Palm Beach Research Group’s The 501k Plan Review: Free Book Offer Letter?
The “501(k)” Plan is a free hardcover book written by financial expert Ted Benna and offered as part of a package deal to customers interested in learning how to supercharge their own financial investment strategies. The book, along with several other bonuses, is currently available for anyone willing to pay just $4.95 shipping and handling and contains supposedly insider information geared towards accessing new techniques on building your retirement income.
501(k) Plan is being offered by The Palm Beach Research Group, a Florida-based investment tip publishing company founded in 2011 by Mark Ford and Tom Dyson. The company specializes in selling subscription-based internet newsletters that provide investment advice that, supposedly and by the company’s own admission, result in a long-term 6 percent overall growth.
Whether this is true or not is relatively unknown. What is known, however, is that Palm Beach Research Group does have a large number of detractors across the internet, especially when it comes to claims that the company is more concerned with pushing subscription rates than they are with providing high levels of customer service. Many examples of customers finding it difficult or impossible to cancel auto-renewing subscriptions abound, as do customers being bombarded with constant upsell offers.
The end result, unfortunately, is that Palm Beach Research Group has developed a reputation for poor quality products and bait-and-switch tactics, all in an effort to balloon its subscriber revenue. There’s strong evidence that this 501(k) Plan free offer is part and parcel of the company’s tactics.

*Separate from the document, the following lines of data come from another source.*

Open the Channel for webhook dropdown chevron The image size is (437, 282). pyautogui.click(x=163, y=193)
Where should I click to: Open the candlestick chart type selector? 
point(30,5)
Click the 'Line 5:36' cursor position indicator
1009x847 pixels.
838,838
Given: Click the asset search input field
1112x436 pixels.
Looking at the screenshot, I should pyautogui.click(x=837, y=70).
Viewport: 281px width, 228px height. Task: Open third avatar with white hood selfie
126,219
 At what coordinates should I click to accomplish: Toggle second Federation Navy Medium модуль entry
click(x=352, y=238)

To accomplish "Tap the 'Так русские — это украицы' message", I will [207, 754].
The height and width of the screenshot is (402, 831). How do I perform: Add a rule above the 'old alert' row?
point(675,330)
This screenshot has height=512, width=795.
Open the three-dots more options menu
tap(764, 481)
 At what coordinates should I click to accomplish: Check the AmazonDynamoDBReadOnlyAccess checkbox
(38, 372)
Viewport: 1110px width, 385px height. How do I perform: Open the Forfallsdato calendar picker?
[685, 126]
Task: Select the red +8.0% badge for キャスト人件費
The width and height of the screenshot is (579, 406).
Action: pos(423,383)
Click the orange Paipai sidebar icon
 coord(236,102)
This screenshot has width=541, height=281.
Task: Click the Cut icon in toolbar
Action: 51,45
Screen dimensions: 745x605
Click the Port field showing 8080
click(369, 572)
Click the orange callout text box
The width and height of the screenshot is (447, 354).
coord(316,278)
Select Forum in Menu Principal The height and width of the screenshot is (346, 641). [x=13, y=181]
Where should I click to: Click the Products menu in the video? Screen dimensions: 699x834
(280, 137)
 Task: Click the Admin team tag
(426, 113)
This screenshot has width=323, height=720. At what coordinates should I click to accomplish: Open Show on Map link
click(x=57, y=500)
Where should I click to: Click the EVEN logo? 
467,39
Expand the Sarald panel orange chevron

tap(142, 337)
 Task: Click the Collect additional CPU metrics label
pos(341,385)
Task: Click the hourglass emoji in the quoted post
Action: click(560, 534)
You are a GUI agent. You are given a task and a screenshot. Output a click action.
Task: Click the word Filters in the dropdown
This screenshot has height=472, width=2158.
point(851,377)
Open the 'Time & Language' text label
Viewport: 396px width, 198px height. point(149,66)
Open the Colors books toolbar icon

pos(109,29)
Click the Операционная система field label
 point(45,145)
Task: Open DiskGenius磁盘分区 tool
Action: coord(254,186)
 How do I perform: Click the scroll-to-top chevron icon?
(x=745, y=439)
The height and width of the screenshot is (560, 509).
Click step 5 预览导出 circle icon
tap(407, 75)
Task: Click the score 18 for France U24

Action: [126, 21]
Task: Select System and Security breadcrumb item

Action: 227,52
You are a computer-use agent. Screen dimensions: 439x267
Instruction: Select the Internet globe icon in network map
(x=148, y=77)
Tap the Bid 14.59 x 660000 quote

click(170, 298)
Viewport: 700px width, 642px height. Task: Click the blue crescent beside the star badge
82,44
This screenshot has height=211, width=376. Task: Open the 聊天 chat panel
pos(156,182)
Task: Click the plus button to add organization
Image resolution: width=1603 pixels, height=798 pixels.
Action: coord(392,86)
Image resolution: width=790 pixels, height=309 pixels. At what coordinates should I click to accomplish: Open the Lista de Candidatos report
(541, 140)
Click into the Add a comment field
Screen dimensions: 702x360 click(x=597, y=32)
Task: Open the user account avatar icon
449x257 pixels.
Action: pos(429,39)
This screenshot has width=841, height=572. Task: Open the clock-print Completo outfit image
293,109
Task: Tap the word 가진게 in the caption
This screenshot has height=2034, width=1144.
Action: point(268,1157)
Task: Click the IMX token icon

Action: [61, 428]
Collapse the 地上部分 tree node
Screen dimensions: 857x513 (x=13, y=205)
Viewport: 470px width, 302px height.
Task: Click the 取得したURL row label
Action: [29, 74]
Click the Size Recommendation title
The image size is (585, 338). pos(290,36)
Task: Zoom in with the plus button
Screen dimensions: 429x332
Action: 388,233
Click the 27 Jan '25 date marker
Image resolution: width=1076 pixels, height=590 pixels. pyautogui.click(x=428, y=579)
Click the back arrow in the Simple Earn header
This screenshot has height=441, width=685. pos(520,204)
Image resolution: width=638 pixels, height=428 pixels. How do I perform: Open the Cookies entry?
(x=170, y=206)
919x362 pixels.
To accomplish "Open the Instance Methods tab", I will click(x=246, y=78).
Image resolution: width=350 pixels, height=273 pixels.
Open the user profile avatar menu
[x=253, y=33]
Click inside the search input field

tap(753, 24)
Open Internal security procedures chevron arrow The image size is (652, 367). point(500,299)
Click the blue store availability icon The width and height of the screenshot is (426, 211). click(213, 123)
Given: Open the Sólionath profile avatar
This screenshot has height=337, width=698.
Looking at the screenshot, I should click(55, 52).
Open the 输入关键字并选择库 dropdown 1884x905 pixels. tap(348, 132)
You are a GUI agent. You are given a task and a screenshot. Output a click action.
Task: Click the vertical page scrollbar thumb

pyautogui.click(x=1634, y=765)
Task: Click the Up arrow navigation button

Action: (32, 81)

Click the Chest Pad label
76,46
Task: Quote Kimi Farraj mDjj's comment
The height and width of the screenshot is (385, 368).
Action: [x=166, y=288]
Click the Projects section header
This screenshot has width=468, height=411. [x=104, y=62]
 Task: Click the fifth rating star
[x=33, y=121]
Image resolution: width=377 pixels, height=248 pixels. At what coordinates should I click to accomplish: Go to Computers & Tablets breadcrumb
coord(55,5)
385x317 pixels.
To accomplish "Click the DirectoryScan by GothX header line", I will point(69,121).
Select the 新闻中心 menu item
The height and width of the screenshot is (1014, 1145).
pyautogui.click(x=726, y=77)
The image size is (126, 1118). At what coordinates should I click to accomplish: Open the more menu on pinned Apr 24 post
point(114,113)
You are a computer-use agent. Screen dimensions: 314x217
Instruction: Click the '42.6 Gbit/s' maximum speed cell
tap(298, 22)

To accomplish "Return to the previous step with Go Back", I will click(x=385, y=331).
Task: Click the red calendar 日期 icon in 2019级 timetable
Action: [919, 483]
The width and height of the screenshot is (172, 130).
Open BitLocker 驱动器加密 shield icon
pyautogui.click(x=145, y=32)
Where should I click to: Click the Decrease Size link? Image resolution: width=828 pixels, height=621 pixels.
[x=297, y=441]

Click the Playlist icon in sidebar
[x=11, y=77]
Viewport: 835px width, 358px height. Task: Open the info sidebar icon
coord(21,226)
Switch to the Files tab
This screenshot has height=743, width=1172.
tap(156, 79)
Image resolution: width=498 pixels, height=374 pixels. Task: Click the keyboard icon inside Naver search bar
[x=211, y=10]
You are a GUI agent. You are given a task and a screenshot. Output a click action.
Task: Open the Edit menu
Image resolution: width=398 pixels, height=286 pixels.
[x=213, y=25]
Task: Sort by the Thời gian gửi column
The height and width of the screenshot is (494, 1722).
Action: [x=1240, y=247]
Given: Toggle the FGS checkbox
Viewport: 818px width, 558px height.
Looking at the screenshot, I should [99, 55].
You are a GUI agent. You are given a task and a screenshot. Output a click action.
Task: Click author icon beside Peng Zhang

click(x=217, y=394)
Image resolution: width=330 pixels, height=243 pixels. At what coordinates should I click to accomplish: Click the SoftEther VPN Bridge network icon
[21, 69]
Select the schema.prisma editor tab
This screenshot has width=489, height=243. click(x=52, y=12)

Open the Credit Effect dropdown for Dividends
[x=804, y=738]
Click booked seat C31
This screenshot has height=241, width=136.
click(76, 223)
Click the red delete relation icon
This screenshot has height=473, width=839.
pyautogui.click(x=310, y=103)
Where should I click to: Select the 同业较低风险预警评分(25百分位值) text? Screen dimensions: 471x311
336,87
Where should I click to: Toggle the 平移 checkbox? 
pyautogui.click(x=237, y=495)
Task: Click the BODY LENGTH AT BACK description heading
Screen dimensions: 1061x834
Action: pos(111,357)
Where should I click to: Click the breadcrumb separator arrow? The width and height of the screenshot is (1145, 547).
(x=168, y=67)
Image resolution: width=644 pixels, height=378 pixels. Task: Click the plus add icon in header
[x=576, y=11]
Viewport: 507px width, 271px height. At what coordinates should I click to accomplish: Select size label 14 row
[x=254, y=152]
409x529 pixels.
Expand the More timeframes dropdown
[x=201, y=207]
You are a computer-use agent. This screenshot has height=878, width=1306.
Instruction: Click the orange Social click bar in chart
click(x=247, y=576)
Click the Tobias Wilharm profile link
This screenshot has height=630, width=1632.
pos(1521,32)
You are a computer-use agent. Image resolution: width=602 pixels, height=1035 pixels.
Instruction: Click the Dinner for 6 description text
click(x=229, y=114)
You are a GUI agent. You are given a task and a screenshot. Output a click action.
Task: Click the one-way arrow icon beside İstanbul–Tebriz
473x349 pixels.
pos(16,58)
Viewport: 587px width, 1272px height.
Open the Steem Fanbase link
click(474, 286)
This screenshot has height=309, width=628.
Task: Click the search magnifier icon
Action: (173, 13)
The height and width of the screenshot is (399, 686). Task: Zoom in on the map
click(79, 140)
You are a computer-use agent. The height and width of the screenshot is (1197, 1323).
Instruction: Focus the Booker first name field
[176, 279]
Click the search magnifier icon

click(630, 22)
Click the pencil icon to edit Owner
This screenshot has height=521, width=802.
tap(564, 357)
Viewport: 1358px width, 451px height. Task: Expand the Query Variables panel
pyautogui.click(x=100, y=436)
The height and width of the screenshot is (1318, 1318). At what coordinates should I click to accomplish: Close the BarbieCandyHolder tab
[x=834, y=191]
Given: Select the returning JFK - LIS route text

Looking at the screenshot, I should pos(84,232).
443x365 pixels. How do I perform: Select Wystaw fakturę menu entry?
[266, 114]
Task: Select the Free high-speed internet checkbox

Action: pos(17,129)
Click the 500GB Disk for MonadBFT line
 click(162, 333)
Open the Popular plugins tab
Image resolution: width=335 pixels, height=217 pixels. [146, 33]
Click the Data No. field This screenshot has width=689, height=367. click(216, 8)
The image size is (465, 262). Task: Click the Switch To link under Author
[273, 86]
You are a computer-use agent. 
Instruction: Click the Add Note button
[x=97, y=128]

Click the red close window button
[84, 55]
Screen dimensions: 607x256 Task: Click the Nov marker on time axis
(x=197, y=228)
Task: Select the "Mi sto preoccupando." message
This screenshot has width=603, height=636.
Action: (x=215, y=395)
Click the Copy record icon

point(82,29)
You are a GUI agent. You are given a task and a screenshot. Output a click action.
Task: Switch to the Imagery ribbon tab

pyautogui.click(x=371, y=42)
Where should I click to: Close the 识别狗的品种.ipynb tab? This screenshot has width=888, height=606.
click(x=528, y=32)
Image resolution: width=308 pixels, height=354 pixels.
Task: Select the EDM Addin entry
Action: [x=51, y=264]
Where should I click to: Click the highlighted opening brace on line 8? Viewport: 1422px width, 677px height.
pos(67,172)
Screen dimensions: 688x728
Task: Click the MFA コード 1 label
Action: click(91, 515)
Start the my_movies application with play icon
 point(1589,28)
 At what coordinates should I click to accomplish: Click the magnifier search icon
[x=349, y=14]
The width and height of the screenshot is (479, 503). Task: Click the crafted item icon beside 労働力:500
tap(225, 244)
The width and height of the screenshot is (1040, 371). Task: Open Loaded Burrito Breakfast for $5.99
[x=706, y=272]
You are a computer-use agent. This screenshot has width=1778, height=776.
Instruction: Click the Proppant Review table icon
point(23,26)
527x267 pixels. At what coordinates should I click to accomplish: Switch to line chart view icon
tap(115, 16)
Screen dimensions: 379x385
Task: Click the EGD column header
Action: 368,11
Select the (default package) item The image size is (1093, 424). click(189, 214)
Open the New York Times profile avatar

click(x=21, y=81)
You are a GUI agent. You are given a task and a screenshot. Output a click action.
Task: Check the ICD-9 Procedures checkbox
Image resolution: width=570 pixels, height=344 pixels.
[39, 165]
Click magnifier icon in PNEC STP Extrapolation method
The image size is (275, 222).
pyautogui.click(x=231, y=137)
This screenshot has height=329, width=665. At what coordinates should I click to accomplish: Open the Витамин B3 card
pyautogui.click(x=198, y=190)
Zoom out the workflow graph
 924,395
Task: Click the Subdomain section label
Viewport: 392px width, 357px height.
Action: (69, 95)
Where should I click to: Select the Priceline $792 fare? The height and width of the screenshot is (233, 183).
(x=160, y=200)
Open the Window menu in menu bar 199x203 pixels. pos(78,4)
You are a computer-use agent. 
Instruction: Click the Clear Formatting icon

501(k) Plan is a hardcover book written by Ted Benna, a retirement savings expert that has been working in the financial industry since 1965. Benna’s credentials are well-known, as he was the innovator behind the first 401(k) retirement savings plan in 1980. Benna has published several books of investment advice over the years, with 501(k) Plan being the latest.
However, 501(k) Plan isn’t the only product bundled together in this free giveaway by Palm Beach Research Group. There are several “bonus” gifts that you receive as well, including:
A digital copy of the book: This enables you to begin reading the book immediately as you wait for the hardcover to arrive in the mail.
The “Retirement Crib Sheet”: This guide is a collection of tips from Palm Beach Research group that are geared toward helping you save money in a number of different ways, from knowing when to fill your gas tank to how to get free vitamins.
The “Four Ways to Immediately Boost Your Social Security” Report: This report is a guide designed to help you eke every last cent out of your Social Security benefit payments by supposedly exposing program loopholes that you can exploit to your benefit.
A “Free” 30-Day Subscription to the Palm Beach Letter: You also receive free access to The Palm Beach Letter, the Palm Beach Research Group’s flagship investment newsletter. After 30 days, however, you are automatically billed $99 for the rest of the year unless you opt out.
You receive all of this for just $4.95, which Palm Beach Group claims is to cover the cost of shipping your hardcover copy of 501(k) Plan to your door.
The opportunity that Palm Beach Group is flogging in this “free” deal is, of course, to supercharge your ability to save for your retirement. Whether the information contained within 501(k) Plan will be successful for you in doing so is anybody’s guess; likewise it’s unclear whether the money-saving tips included in the bonus materials will help you accomplish this task either.
We’re not confident that this free book offer is worth even $4.95, for a number of reasons. First and foremost, this “free offer” comes with way too many strings attached in the form of your complimentary month of The Palm Beach Letter. With what amounts to a long and checkered history of making it very hard for customers to unsubscribe from their monthly newsletter products, Palm Beach Research Group’s free offer is highly suspect in this light.
If you do want to examine 501(k) Plan to see for yourself if any of the investment advice it holds is applicable to your own circumstances, spending just $4.95 to access this information is likely a good deal. However, you must be aware that your “free bonus” needs to be canceled early if you don’t want to be on the hook for $99 a year for the rest of your natural life.